Member of the Regional Council of Tuscany
- In office 28 October 2020 – 11 October 2025

Personal details
- Born: 4 September 1959 (age 67) Roccastrada, Province of Grosseto, Italy
- Party: Democratic Party
- Alma mater: University of Siena
- Profession: Physician

= Donatella Spadi =

Italian politician (born 1959)

Donatella Spadi (born 4 September 1959) is an Italian physician and politician who served as a member of the Regional Council of Tuscany from 2020 to 2025.

==Life and career==
Spadi was born in Roccastrada, province of Grosseto, on 4 September 1959, but she moved with her family to Follonica at the age of six. She graduated with a degree in medicine and surgery from the University of Siena in 1993.

After spending several years in ambulance rescue and being part of the Pegaso air rescue team, Spadi joined the emergency department of the Sant'Andrea Hospital of Massa Marittima. In 2010, she became the head of the department and in 2017, she was promoted to chief director. Also in 2017, Spadi was elected to the council of the Order of Doctors.
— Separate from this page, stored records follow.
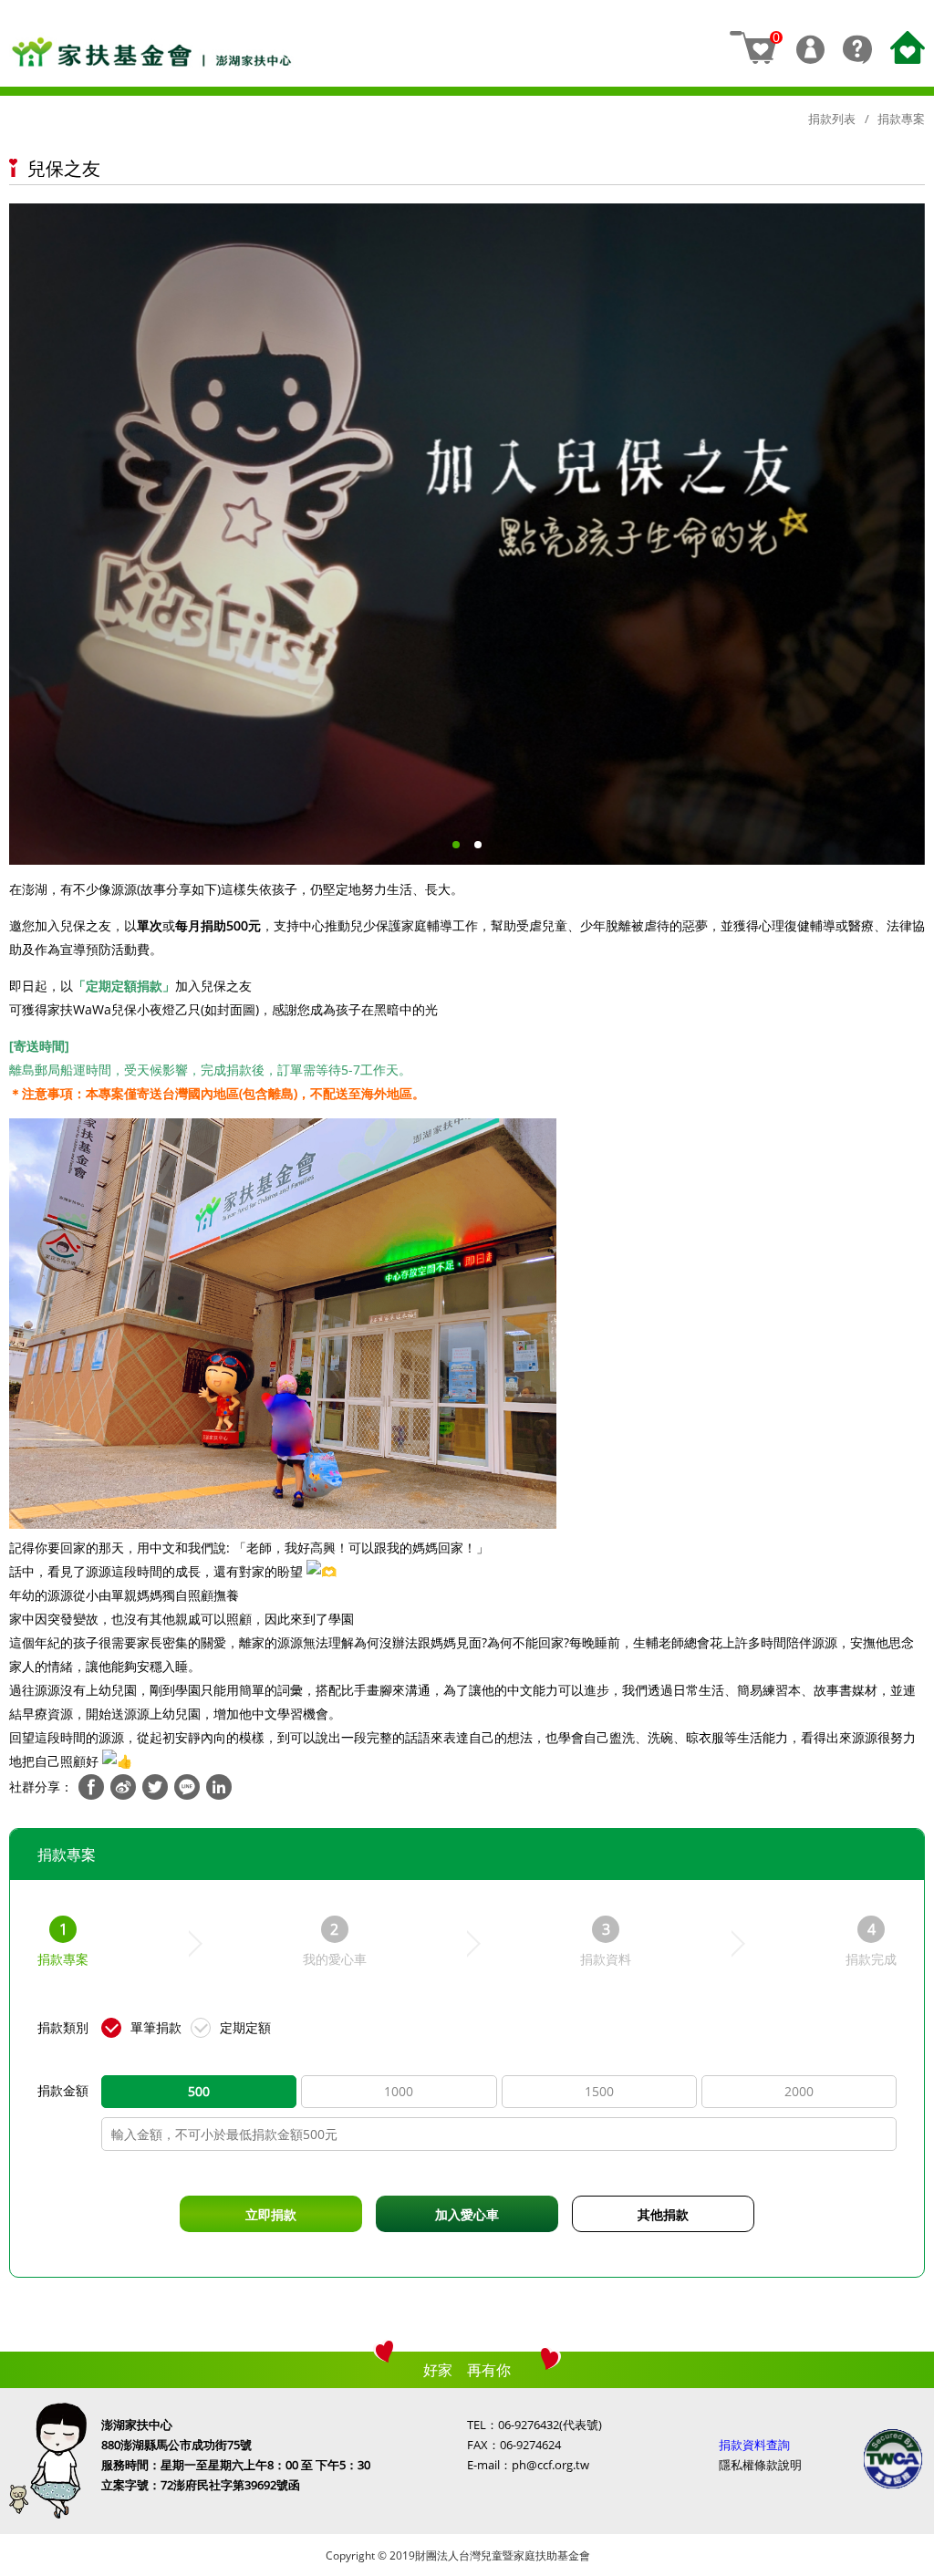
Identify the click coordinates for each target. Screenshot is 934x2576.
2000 (799, 2091)
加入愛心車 (467, 2214)
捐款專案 (901, 118)
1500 (599, 2091)
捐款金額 (62, 2090)
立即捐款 (270, 2214)
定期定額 (245, 2027)
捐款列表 (832, 118)
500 (199, 2091)
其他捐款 (663, 2214)
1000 (398, 2091)
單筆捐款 (156, 2027)
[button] (456, 844)
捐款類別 (62, 2027)
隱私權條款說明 (760, 2465)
In July 2020, she entered politics and was a candidate in the Tuscan regional elections for the Democratic Party in the Grosseto constituency. She joined the Regional Council of Tuscany on 28 October 2020, replacing Leonardo Marras, who was appointed regional assessor. In the Tuscan assembly, Spadi served as the vice-president secretary of the Internal areas Commission (2021–2024), and vice-president secretary of the Third Commission for health, social policies, housing policies, emigration and immigration, and sports (2024–2025).

Spadi did not seek re-election and ended her term in October 2025.

==Personal life==
Since 2007, Spadi has been married to architect Luciano Catoni.